The thump, thump returns and has started to speed up with the realization that three assignments are due before noon.

Just like that, you have fallen out of your meditation practice. Through the constant reminders to be still and empty everything in your mind, you become more distracted and unable to give into the feeling of sitting on the floor by yourself. Focus on where you are, how it feels to sit on the floor, what you are feeling in the present and slowly return to your breath. It does not have to be slow, fast or completely calm.

“One misconception is that meditation is about emptying the mind. I see it much more as a tool for investigation of the mind,” says Sue Smalley, a professor emeritus in the department of psychiatry at University of California Los Angeles and founder of the Mindful Awareness Research Center at UCLA, via email.

Smalley and her colleagues conduct research and produce various meditation resources to help make mindfulness more accessible to the public.

In this moment, as you control the thump, thump of your heart, don’t pay attention to what will happen today or what happened yesterday, be present in this exact moment in time.

Meditation is about acceptance of the present moment and pain occurring in your life.

“Part of being in the moment is accepting what is,” O’Brien said.

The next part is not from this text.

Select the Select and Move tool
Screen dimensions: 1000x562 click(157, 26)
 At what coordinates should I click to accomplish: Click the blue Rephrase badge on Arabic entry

As you focus on your breathing, from the beginning of your inhale to the end of your exhale, the anxiety and thump, thump has been replaced with the acceptance of your reality, in an attempt to understand the anxiety or fear.

“People will come in and talk to me about being really anxious,” Burns said. “There is this whole experience playing out that’s anxiety that you’re not that familiar with.”

Burns asks clients who are suffering from anxiety to examine themselves in the present moment. The question Burns usually asks is “how anxious are you right now?”

Examining and understanding yourself in the present moment allows you to explore what is happening right now, as opposed to worrying about mistakes in the past or potential mishaps in the future.

Staying in the present moment starts with the connection of your mind with your breath. This allows you to stay in tune with your body and notice what is happening in your mind in that exact moment.

Steady breathing and focus have slowed the rapid thump, thump. A certain calm has washed over the mind, slowing the thump, thump of a sometimes rapid and sometimes calm heartbeat. This stops when an alarm sounds, signaling the end of this meditation practice.